Kollmer, along with fellow mechanic Eugen Bentele, was put in an ambulance and taken to Fitkin Memorial Hospital in Asbury Park. He testified before the Board Of Inquiry on May 18th, and after slightly more than two weeks in America, Richard Kollmer returned to Germany onboard the steamship Bremen with a group of other surviving crew members. He flew as a mechanic on the LZ-130 when that ship was commissioned in 1938.

During the Second World War, Kollmer was drafted by the Luftwaffe and, because of his talents as an engine mechanic, he was stationed at Friedrichshafen at the aircraft motor factory. After the war, Kollmer bicycled north to his home in Zeppelinheim, only to find that it had been confiscated by Allied forces for use as a barracks. His wife had been given four hours notice that she had to move, and was forbidden from taking any furnishings – only small personal items.

Before he'd gone off to do his military service Kollmer, however, had hidden his car away in a shed nearby so that it wouldn't be confiscated by the Nazis in his absence. When he returned, he found that it was still there. During the war, an incendiary bomb had crashed through the roof of the shed and, fortunately, landed without exploding. The only damage to the car was that the contents of the bomb had leaked out across the shed floor and dissolved the tires. Richard Kollmer drove that car around Frankfurt as a taxi, and over the years it eventually developed a successful business – his last fleet of cabs were Mercedes.

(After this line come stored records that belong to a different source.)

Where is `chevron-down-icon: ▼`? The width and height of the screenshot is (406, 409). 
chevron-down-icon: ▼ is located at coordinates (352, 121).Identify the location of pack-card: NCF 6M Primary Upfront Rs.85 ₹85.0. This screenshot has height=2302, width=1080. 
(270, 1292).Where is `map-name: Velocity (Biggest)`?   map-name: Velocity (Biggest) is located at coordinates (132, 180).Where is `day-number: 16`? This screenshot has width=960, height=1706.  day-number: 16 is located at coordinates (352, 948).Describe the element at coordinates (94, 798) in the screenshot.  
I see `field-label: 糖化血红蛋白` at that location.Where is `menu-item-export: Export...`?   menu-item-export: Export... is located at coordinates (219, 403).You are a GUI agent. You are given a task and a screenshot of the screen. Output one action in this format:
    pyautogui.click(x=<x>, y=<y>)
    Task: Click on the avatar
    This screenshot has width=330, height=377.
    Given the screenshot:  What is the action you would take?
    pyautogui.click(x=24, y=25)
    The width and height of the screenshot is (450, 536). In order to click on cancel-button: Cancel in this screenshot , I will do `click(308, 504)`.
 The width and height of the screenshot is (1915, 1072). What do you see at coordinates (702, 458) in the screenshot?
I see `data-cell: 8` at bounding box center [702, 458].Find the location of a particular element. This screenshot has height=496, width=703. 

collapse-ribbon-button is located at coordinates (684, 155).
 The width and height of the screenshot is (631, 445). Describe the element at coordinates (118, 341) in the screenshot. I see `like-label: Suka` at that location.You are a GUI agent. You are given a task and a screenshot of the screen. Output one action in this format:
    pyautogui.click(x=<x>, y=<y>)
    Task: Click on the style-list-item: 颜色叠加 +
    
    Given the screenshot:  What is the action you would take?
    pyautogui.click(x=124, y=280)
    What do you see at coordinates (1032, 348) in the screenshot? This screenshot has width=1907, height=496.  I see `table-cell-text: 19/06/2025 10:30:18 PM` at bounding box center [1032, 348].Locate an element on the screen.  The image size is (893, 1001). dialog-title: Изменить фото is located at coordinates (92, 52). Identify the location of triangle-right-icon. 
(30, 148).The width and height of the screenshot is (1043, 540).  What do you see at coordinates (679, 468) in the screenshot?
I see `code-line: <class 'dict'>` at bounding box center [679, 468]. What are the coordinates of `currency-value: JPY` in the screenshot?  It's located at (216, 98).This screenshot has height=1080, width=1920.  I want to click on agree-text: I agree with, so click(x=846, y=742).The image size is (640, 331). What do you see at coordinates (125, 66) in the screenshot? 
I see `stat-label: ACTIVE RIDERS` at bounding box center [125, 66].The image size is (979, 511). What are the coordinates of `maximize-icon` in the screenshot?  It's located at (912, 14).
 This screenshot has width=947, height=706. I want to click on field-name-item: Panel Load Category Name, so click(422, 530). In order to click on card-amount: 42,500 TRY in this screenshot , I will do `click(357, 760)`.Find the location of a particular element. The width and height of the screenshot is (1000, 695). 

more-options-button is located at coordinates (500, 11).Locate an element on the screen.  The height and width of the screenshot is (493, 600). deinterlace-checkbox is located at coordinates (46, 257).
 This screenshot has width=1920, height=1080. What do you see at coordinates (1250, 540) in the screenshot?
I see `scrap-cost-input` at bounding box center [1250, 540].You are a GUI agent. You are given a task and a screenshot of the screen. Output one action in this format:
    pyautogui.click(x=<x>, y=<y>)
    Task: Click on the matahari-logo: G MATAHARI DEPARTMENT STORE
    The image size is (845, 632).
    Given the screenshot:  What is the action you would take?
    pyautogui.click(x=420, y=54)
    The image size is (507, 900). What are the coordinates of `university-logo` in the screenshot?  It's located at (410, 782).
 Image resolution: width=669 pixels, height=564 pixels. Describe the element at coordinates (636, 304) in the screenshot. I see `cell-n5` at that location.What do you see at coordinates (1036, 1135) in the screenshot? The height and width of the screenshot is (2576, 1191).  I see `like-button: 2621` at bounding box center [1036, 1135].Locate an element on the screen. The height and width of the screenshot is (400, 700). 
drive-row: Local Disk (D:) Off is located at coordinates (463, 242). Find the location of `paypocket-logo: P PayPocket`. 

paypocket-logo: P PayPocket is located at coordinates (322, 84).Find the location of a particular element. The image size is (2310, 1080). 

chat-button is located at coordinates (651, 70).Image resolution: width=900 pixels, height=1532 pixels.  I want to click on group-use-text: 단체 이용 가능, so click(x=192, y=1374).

The Kollmers weren't allowed back to their home until 1950, but by then their Allied "guests" hadn't left much anyway. Richard Kollmer built a new house by hand, in Zeppelinheim, just down the road from the town hall. He passed away in the late 1990s.


Richard Kollmer in his later years.

(Thanks to Hank Applegate for providing information about Richard Kollmer's post-war experiences.)